Jarosław Kaczyński jest seniorem i musi odpowiednio dobierać pokarm, aby jak najdłużej cieszyć się życiem i zdrowiem. Okazało się, że na jego stole można znaleźć ciekawe potrawy, o których niektórzy Polacy mogą pomarzyć. Co ciekawe, zauważono, że zdarza mu się jeść niczym rasowy weganin.
Jarosław Kaczyński. Co je każdego dnia prezes PiS?
Patrząc na dietę prezesa Prawa i Sprawiedliwości, można odnieść wrażenie, że do ludzi wybrednych raczej nie należy. Przede wszystkim, co nie jest żadną tajemnicą, jest osobą żyjącą samotnie. To jednak mężczyzna w pełni zaradny również w kuchni, który potrafi w niej nieźle upichcić. Wychodzi na to, że menu najważniejszego posła w kraju jest niezwykle bogate.
Prezes jest wielkim miłośnikiem naszej kuchni i tradycyjnych potraw. Wszyscy z jego otoczenia doskonale się orientują, jakie potrawy najbardziej lubi spożywać. O preferencjach kulinarnych Kaczyńskiego sporo niegdyś opowiedział na łamach „Super Expressu” jego cioteczny brat Jan Maria Tomaszewski.
Wątek ten pojawił się w kontekście europosłanki Lewicy Sylwii Spurek, która zaprosiła prezesa na wegańską ucztę, by ten przekonał się o zaletach bezmięsnej kuchni. Do wspólnej biesiady miałoby dojść podczas konsultacji dotyczących niezwykle istotnej sprawy dla Spurek, czyli o zmianach w prawie w celu skutecznej ochrony praw zwierząt.
Wegańska zupa, wegański schabowy…
– Panie premierze Jarosławie Kaczyński. Serdecznie zapraszam na miły, smaczny, wegański obiad bez cierpienia. Wiem, że dobro zwierząt zajmuje szczególne miejsce w Pana sercu. Proponuję wegańską zupę pomidorową, wegański schabowy z ziemniakami i ogórkami kiszonymi (na odporność), a na deser tofurnik, czyli wegański sernik – wystosowała apel europosłanka. Czy prezesowi poleciała ślinka na myśl o tak zastawionym stole?

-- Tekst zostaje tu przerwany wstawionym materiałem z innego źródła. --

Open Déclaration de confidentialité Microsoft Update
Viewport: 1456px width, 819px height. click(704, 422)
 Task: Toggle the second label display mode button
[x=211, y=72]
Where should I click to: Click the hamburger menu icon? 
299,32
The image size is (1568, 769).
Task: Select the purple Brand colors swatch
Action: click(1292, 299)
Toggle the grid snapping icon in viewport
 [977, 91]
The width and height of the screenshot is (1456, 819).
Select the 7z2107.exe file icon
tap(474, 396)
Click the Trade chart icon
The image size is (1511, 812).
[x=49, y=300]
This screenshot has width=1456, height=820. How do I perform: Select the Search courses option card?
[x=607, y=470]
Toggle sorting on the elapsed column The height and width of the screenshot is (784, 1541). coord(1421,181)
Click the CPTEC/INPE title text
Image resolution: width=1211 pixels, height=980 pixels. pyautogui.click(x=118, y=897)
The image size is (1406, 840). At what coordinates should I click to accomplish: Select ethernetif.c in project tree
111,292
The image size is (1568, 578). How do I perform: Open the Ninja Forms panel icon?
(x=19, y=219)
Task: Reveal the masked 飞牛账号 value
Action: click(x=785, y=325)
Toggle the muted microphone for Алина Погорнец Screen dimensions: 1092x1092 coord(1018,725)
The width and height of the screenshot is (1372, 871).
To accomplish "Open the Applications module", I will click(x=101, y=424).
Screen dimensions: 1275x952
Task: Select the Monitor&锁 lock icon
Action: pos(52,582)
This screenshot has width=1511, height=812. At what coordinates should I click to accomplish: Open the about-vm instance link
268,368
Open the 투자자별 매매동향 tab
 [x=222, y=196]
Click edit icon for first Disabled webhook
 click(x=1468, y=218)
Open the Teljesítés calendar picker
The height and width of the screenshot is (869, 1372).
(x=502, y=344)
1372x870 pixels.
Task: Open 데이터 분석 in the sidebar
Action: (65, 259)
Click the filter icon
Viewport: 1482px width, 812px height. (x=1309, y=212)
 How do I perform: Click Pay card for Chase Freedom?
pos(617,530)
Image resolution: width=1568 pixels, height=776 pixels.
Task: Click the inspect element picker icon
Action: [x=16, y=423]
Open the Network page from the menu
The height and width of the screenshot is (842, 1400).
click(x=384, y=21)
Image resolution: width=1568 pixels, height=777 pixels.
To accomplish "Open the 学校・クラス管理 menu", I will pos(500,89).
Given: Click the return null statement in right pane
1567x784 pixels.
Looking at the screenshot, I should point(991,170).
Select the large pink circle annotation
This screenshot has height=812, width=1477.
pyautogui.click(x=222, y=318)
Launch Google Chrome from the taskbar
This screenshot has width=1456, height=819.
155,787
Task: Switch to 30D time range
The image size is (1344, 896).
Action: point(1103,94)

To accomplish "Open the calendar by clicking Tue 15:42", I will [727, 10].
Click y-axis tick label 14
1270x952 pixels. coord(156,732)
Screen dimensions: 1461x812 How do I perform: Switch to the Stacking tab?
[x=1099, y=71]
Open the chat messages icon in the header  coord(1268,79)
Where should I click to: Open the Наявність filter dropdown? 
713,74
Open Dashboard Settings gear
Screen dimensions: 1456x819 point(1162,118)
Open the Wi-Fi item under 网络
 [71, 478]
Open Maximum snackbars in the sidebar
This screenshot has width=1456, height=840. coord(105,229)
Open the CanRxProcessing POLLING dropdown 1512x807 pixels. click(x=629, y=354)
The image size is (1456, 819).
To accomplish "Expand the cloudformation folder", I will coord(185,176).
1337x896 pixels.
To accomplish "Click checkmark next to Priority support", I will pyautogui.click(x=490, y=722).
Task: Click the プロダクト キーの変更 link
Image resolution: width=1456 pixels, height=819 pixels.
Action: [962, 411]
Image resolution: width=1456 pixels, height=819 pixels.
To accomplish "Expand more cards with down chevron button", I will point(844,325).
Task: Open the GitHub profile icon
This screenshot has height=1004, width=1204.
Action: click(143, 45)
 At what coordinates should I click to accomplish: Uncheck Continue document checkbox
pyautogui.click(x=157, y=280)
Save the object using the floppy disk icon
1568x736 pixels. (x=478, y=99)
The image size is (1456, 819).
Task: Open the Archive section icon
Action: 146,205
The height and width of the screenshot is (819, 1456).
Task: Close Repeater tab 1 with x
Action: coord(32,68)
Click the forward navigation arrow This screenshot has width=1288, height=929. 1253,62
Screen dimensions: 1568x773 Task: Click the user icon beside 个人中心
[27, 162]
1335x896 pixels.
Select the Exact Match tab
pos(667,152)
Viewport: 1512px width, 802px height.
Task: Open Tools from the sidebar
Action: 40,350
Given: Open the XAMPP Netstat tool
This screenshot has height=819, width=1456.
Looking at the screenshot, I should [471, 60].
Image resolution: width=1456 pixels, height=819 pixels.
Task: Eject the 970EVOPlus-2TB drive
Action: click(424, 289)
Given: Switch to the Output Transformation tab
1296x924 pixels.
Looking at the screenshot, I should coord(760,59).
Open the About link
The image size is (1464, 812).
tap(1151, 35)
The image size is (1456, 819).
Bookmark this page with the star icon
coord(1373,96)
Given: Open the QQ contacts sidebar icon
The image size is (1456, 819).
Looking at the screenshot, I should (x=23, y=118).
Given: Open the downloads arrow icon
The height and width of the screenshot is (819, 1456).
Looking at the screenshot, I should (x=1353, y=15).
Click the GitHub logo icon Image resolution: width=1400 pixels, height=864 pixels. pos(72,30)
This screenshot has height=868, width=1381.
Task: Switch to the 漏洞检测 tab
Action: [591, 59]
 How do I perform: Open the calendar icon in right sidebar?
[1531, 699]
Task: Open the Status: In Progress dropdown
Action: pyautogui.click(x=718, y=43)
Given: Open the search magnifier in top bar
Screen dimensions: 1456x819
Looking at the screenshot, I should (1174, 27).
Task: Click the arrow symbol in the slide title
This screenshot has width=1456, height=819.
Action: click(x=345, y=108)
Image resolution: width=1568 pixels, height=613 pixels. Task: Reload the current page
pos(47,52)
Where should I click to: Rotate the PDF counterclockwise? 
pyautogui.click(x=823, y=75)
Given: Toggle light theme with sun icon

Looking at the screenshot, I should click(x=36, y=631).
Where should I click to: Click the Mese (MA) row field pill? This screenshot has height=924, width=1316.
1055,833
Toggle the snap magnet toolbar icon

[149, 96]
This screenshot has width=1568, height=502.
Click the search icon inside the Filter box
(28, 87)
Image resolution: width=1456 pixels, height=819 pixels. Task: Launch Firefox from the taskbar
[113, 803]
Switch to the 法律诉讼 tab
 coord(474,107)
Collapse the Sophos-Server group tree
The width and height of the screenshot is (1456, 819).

Jak już wspomnieliśmy, szef partii rządzącej i głowa koalicji Zjednoczonej Prawicy to, jak na prawdziwego Polaka przystało, wielki fan kuchni tradycyjnej, czyli naszej. Jak wspomniał, bywało, że jadał nietypowe i drogie potrawy w znakomitych restauracjach, ale to jednak nie są potrawy, które mogą połechtać jego kubki smakowe.
– Lubię proste potrawy – bigos, placki kartoflane, pierogi ruskie, schabowego z kapustą, wszystkie rzeczy z grilla. Muszę się przyznać, że jadałem subtelne potrawy w bardzo dobrych restauracjach, ale nie zaszokowały mnie nadzwyczajną jakością – ujawnił prezes Prawa i Sprawiedliwości.
Kapustka zasmażana, ziemniaki z koperkiem, kotlet tradycyjnie panierowany. To jego danie numer jeden, które średnio kosztowało zaledwie 19 zł. Jeszcze w 2018 roku prezes jadał obiady w lokalu o nazwie Farszem Nadziane w Warszawie. Tam gotowała dla niego szefowa kuchni Halinka. Nie mamy jednak pewności, czy lokal przetrwał lockdown i czy wciąż działa.